## The task
Your output should contain every record, unchanged.

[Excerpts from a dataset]
==================================================
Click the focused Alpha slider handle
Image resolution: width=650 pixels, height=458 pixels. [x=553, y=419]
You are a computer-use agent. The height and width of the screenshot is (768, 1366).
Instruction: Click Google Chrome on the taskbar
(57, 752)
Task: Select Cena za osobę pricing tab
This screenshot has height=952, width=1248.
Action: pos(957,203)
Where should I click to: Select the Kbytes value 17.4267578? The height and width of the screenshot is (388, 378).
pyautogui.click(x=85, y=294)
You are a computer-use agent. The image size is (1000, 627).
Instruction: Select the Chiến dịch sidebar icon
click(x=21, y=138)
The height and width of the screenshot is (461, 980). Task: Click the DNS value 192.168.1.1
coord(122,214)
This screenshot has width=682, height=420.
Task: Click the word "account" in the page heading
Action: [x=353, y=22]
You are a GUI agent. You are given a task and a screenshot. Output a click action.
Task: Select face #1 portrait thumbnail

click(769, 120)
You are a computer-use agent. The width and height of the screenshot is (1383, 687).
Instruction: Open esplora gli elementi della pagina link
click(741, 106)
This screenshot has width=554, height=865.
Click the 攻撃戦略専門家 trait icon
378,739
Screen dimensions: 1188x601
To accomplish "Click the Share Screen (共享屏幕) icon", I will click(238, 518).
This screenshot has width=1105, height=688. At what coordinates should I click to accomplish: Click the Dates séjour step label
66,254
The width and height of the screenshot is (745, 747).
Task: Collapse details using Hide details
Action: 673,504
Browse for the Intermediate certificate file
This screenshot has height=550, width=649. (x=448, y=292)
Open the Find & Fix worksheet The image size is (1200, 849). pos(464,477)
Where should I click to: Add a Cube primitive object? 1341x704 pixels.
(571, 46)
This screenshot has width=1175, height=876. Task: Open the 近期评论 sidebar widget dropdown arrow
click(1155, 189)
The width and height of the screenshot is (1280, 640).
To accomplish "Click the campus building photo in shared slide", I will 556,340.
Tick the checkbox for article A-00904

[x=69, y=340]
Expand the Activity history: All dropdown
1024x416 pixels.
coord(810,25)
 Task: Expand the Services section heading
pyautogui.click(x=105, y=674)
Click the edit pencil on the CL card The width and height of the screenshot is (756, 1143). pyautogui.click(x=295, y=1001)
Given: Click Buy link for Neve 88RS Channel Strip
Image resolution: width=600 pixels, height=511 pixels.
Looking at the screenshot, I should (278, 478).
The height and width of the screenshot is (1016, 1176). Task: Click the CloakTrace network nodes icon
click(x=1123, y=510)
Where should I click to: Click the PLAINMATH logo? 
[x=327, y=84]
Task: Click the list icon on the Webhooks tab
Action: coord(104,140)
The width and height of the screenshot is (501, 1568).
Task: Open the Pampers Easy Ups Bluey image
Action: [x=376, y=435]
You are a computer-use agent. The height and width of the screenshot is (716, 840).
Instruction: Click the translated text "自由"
==================================================
## Output of the task
Click the focused Alpha slider handle
Image resolution: width=650 pixels, height=458 pixels. [x=553, y=419]
You are a computer-use agent. The height and width of the screenshot is (768, 1366).
Instruction: Click Google Chrome on the taskbar
(57, 752)
Task: Select Cena za osobę pricing tab
This screenshot has height=952, width=1248.
Action: pos(957,203)
Where should I click to: Select the Kbytes value 17.4267578? The height and width of the screenshot is (388, 378).
pyautogui.click(x=85, y=294)
You are a computer-use agent. The image size is (1000, 627).
Instruction: Select the Chiến dịch sidebar icon
click(x=21, y=138)
The height and width of the screenshot is (461, 980). Task: Click the DNS value 192.168.1.1
coord(122,214)
This screenshot has width=682, height=420.
Task: Click the word "account" in the page heading
Action: [x=353, y=22]
You are a GUI agent. You are given a task and a screenshot. Output a click action.
Task: Select face #1 portrait thumbnail

click(769, 120)
You are a computer-use agent. The width and height of the screenshot is (1383, 687).
Instruction: Open esplora gli elementi della pagina link
click(741, 106)
This screenshot has width=554, height=865.
Click the 攻撃戦略専門家 trait icon
378,739
Screen dimensions: 1188x601
To accomplish "Click the Share Screen (共享屏幕) icon", I will click(238, 518).
This screenshot has width=1105, height=688. At what coordinates should I click to accomplish: Click the Dates séjour step label
66,254
The width and height of the screenshot is (745, 747).
Task: Collapse details using Hide details
Action: 673,504
Browse for the Intermediate certificate file
This screenshot has height=550, width=649. (x=448, y=292)
Open the Find & Fix worksheet The image size is (1200, 849). pos(464,477)
Where should I click to: Add a Cube primitive object? 1341x704 pixels.
(571, 46)
This screenshot has width=1175, height=876. Task: Open the 近期评论 sidebar widget dropdown arrow
click(1155, 189)
The width and height of the screenshot is (1280, 640).
To accomplish "Click the campus building photo in shared slide", I will 556,340.
Tick the checkbox for article A-00904

[x=69, y=340]
Expand the Activity history: All dropdown
1024x416 pixels.
coord(810,25)
 Task: Expand the Services section heading
pyautogui.click(x=105, y=674)
Click the edit pencil on the CL card The width and height of the screenshot is (756, 1143). pyautogui.click(x=295, y=1001)
Given: Click Buy link for Neve 88RS Channel Strip
Image resolution: width=600 pixels, height=511 pixels.
Looking at the screenshot, I should (278, 478).
The height and width of the screenshot is (1016, 1176). Task: Click the CloakTrace network nodes icon
click(x=1123, y=510)
Where should I click to: Click the PLAINMATH logo? 
[x=327, y=84]
Task: Click the list icon on the Webhooks tab
Action: coord(104,140)
The width and height of the screenshot is (501, 1568).
Task: Open the Pampers Easy Ups Bluey image
Action: [x=376, y=435]
You are a computer-use agent. The height and width of the screenshot is (716, 840).
Instruction: Click the translated text "自由"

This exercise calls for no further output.